# Multi-colored Shirts?



## gino (Jul 20, 2009)

From CNN.com:

Thrown into the volatile mix are a group of protesters who called themselves the Multicolored Shirts, made up of mainly middle-class city dwellers, who took to the streets in large numbers Friday. They are not pro- or anti-government, but simply want the government to shut down the Reds to end the violence and interruptions to daily life.

On TV, Thai PM speaks about tensions - CNN.com

Why can't we all live together in peace and harmony? Let's abandon this madness and have a summer of love.


----------



## Guest (Apr 25, 2010)

It seems to be approaching the point of no return, with entrenched positions on all sides. The Thai penchant for compromise is currently being outweighed by the need to save face. The media is increasingly discussing north-south distribution of wealth problems, rural and urban working class v. middle class elite dlifferences - yes these have long been divisive issues (where haven't they), but the worry is that the current stand-off has exacerbated them. And no concrete solutions are being proposed, just inflammatory rhetoric and soundbite, simplistic goals (elections, burn Thaksin at the stake, etc). Even if parliament is dissolved tomorrow and fresh elections held, the bad feeling is hardly going to vanish overnight, whoever wins.

The odds on a military coup are increasing daily.


----------



## hydroman (Feb 21, 2010)

I don’t think that Thailand can afford a another military coup but as time is going on I can see that things will escalate as this is affecting Thai business all over the Bangkok area even up as far Talat Thai (large thai food market) I live 2k from here and my local restaurant is always packed to the rafters now its almost empty I would hate to think what the city looks like. The Saladaneng area is where you will find the thai mafia keep taking the money out of this type of people and you will have a problem. If they manage to out the government and have new elections some body else will protest or the reds don’t get in who they want they will start again there is no answer to this and I am not sure where it will end up all I no is they need to do something soon


----------



## blue eyes (Aug 17, 2009)

It may sound nasty and untasetfull to some but.................The army just needs to say to the reds.
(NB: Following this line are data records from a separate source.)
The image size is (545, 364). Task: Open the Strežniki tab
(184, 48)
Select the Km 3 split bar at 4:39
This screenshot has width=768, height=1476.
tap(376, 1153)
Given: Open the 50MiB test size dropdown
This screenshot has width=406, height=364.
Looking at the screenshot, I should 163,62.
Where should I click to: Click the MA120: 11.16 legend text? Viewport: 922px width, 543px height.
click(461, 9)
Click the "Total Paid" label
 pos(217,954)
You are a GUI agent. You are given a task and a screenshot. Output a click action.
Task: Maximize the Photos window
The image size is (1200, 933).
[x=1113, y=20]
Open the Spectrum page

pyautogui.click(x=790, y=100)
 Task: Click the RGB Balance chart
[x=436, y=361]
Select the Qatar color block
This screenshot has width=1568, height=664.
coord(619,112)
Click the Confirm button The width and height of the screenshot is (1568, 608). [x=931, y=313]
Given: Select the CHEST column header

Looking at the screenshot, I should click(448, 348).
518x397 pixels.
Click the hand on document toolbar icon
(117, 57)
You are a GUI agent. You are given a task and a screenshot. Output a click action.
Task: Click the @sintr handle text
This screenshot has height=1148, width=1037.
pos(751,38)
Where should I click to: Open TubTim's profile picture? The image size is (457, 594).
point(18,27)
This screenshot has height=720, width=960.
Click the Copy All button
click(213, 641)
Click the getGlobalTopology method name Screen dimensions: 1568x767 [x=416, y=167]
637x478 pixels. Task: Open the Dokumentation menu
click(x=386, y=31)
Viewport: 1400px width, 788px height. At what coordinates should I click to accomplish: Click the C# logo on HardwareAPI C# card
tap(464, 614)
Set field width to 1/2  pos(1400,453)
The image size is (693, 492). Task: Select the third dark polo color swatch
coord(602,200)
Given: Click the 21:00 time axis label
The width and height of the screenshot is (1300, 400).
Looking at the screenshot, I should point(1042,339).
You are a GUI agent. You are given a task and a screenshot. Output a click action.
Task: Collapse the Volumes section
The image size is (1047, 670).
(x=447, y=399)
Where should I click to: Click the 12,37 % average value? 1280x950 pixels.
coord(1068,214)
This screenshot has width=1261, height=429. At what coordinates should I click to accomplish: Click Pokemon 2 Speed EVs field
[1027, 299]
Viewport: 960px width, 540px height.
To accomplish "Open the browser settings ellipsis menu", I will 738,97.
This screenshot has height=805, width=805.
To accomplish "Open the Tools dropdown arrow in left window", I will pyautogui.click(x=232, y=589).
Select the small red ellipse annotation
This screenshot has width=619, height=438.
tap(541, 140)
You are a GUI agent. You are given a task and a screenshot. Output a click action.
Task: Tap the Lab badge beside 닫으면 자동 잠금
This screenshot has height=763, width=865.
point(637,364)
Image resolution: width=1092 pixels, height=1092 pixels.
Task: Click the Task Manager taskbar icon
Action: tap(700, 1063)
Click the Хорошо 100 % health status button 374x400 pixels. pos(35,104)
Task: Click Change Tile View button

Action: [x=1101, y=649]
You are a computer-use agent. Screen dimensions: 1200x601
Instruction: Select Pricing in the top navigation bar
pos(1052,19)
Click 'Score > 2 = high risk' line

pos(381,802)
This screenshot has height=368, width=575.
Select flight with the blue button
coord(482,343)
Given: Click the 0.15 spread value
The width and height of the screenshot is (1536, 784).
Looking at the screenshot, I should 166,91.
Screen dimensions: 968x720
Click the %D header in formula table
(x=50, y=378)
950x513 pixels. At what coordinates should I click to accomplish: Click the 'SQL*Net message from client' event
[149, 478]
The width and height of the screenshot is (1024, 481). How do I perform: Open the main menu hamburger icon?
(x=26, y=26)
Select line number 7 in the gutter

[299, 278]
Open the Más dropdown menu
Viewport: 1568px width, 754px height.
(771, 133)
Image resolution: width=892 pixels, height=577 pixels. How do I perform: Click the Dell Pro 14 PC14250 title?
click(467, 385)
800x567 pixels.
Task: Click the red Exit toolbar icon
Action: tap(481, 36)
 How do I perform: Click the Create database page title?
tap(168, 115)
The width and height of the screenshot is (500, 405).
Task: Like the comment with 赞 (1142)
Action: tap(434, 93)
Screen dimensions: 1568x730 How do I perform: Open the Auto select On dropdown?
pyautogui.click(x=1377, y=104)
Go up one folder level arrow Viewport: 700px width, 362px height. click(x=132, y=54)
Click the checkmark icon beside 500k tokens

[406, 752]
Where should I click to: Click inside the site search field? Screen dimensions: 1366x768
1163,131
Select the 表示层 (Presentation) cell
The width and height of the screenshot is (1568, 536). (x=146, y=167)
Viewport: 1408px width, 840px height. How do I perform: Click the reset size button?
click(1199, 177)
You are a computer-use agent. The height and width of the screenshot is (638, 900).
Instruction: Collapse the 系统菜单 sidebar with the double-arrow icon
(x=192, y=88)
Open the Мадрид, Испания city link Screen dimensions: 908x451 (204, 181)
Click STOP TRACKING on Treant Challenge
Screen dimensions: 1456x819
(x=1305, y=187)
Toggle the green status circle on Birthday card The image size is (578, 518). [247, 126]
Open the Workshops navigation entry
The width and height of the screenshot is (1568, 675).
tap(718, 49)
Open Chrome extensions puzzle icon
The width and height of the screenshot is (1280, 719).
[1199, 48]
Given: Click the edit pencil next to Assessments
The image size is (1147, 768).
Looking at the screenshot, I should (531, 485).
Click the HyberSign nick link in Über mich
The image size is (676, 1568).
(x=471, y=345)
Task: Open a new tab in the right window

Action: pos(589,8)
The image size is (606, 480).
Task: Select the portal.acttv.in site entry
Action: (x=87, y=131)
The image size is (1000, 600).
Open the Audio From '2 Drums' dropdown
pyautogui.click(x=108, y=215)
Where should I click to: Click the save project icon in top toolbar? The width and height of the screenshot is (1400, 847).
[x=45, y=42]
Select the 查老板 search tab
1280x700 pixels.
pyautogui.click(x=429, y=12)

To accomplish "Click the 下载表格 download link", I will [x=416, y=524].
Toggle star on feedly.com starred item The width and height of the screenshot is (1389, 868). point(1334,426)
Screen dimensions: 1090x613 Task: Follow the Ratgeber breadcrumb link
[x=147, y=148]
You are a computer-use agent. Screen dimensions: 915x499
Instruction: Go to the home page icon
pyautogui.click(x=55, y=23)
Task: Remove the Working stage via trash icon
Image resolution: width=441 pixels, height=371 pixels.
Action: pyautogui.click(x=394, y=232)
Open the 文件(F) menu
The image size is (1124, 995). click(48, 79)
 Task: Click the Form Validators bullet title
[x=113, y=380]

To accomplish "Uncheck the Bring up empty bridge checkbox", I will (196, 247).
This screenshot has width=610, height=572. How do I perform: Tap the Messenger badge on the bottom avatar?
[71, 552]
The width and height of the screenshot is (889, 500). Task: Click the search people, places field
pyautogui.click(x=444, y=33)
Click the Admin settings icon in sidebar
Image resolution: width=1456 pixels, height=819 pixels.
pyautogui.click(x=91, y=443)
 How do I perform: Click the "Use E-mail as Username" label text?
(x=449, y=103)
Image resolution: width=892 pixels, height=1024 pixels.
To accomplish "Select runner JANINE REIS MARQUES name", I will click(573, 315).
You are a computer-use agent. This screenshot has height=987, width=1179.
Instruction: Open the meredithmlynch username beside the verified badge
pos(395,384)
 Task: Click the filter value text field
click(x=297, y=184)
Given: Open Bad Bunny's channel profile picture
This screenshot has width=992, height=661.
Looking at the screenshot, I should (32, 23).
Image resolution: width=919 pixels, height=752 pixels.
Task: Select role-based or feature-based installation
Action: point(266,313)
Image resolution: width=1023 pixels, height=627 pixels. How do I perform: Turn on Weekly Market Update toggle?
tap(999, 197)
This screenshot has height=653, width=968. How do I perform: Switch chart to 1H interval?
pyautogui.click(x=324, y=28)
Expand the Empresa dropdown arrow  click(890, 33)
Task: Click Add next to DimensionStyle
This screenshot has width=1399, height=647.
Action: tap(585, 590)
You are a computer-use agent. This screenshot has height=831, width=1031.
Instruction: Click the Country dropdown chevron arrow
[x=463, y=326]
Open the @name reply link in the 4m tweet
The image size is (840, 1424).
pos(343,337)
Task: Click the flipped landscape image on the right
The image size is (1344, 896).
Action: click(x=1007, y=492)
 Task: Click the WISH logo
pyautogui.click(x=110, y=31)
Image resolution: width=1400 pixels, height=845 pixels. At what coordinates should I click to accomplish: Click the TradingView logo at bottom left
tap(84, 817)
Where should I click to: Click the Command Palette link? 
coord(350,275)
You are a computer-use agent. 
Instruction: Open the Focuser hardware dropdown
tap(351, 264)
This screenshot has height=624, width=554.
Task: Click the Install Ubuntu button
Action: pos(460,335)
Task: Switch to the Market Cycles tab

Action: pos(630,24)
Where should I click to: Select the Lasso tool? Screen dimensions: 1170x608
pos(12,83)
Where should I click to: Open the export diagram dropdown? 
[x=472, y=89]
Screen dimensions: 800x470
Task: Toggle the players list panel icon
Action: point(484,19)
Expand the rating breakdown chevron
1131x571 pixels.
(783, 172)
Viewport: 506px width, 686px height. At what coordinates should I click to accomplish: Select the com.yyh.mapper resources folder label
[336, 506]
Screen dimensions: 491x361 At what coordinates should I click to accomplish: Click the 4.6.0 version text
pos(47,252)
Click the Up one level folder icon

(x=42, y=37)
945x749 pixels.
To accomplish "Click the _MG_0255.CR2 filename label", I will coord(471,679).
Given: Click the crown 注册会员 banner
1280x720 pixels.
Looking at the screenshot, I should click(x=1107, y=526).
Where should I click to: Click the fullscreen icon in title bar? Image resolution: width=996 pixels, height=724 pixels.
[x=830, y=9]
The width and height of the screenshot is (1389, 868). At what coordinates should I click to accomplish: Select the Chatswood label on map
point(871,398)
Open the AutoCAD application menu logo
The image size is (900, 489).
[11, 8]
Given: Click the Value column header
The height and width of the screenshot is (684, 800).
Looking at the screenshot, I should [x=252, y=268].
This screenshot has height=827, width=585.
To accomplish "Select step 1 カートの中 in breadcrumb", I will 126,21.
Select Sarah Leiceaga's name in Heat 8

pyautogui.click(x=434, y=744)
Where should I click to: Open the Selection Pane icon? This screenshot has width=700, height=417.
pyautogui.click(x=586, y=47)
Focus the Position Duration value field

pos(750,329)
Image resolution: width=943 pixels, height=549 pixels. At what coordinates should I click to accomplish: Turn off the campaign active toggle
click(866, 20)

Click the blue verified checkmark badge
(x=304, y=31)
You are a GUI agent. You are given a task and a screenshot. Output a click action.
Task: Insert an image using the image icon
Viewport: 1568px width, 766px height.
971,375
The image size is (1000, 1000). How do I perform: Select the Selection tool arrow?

You have one day to leave the city or we will make you leave.Then on day two.BLAM, BLAM, BLAM,
After that and many dead people the reds will get the idea.What is going on is killing Thailand.So the government needs to take the strong arm and stop it now.The reds need to understand that just because they do not like the elected government that they do not have the right to kill their own country.Another election will come ,just deal with it until it does.Do not kill your country.


----------



## Guest (Apr 26, 2010)

Ahh, of course. The humane _"BLAM BLAM BLAM_" solution. Did you argue for the same miracle cure to Thailand's problems when thousands of yellow-shirted PAD demonstrators were occupying Government House and Bangkok's Suvarnabhumi airport, bringing the country to a standstill?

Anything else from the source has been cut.